Bizim çocuklara bakıyorum da maşallah bitmek bilmeyen enerjileri var. Bir koşuşturmaca yaz tatillerin de akşam olur artık içeri gir deriz girmezler ha bire top peşindeler. İşte bu yaşta bu çocukları sokaklardan kurtarmak gerekir. Her okulun bünyesinde spor salonları olmalı. Her çocuk bu spor çalışmalarına katılmalı burada bulunan beden öğretmenlerin nezaretin de çocukların ne sporla ilgileneceği tespit edilmeli. Okul içersinde yarışmalar tertip edilebilir ve hatta okul tarafından konulan ödüllerle olimpiyatın ruhu çocuklara aşılanabilir. Okullarda ki beden öğretmenlerin gözetiminde dereceye giren öğrencileri belirli sınıflardan itibaren spor okullarına alınarak çocukların sporcu olmaları sağlanabilir. Yani spor okulları ilkokul üçüncü sınıfından itibaren mevcut olmalı ve tıpkı askeri liseler de olduğu gibi yatılı olmalı. Seçmeli olarak alınan bu çocuklar bir yandan derslerini yeni spor okullarında görüp geri kalmayacaklar ve orada ki hocaların nezaretinde çocuğa sporcu hüviyeti kazandırılacaklardır. Bir atlet, bir yüzücü ya da güreşçi vb bu spor okullarında çıkacaktır. Dolayısıyla olimpiyata götürülecek sporcular buradan çıkacak. Kulüpler sporcularını bu okullardan temin edeceklerdir. Ve dahası spor akademisi bu spor okullarından çıkan öğrencilerin ÖSS sınavına girmeden bu okullara girişleri sağlanacaktır. Böylece üniversiteye girme korkusu yaşamadan meslek sahibi olacak o da beden öğretmeliği ya da antrenör sıfatı verilecektir.

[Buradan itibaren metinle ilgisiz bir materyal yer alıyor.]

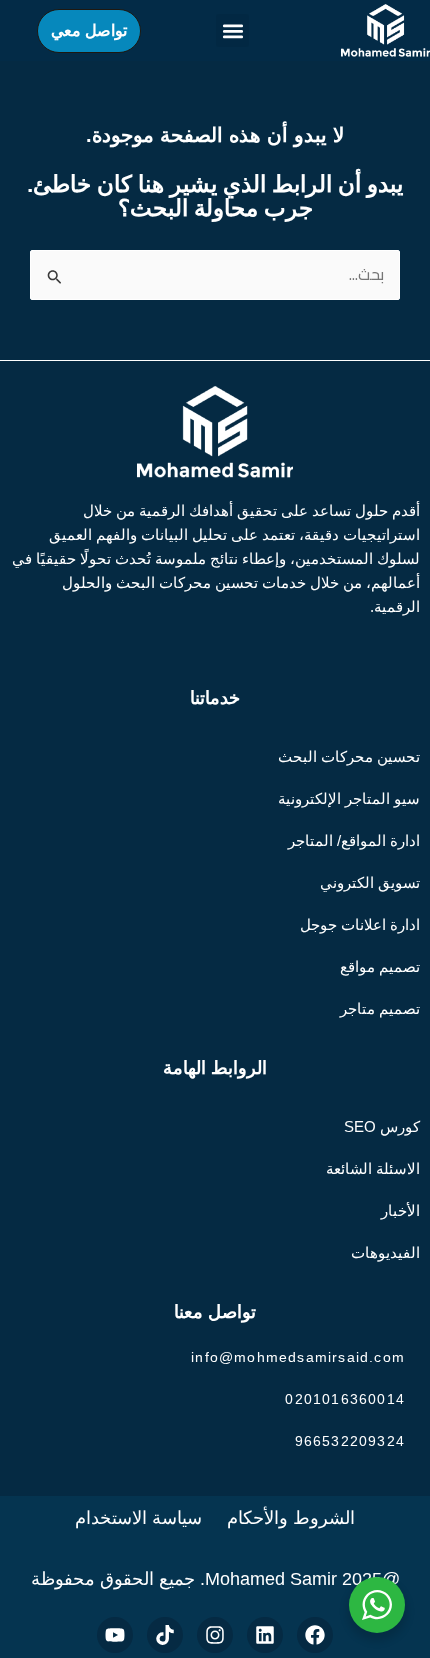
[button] (232, 30)
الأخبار (400, 1210)
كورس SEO (382, 1126)
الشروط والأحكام (291, 1518)
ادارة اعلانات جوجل (360, 924)
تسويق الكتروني (370, 882)
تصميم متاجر (380, 1008)
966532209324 (350, 1441)
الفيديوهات (385, 1252)
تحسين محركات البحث (349, 756)
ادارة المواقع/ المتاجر (354, 840)
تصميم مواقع (380, 966)
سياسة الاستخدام (138, 1518)
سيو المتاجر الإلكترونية (349, 798)
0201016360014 (345, 1399)
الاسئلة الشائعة (373, 1168)
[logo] (385, 30)
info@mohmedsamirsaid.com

Daha ileriki zamanlarda yöneticilik sıfatıyla sporumuzu daha ileri götürmek için çalışmalarda bulunan yöneticiler olacaklardır.

Olimpiyata katılmış hatta madalya almasalar bile bu sporcuların okullarda okuyan öğrencilerine hocalık yapıp yaşadıklarını olimpiyat ruhunu o yaşlarda aşılayıp 4 veya 8 yıl sonra ki olimpiyatlara hazırlayacaklarından eminim. 2012 Londra, 2016, 2020, 2024, 2028’da ki olimpiyatlara bu zihniyetle hazırlanmalı.

Üniversiteye girme uğruna ve bir meslek sahibi olma uğruna gençlerimiz spordan uzaklaştırılıyor. Okumalı ve bir meslek sahibi olmalı. Anne ve babalar bunu istemektedir. Benim oğlum doktor olacak ya da mühendis. Onlar için hayat mücadelesi bir şekilde başlamak zorunda. Yani sporu bırakıp üniversiteye girmek için derslerin başından kalkmayacaklardır. Spor akademisi için de bu geçerli. İlk önce ÖSS puanı aranmaktadır. Bence sporcunun aldığı derece bakılmalı sonra ÖSS puanı gelmelidir.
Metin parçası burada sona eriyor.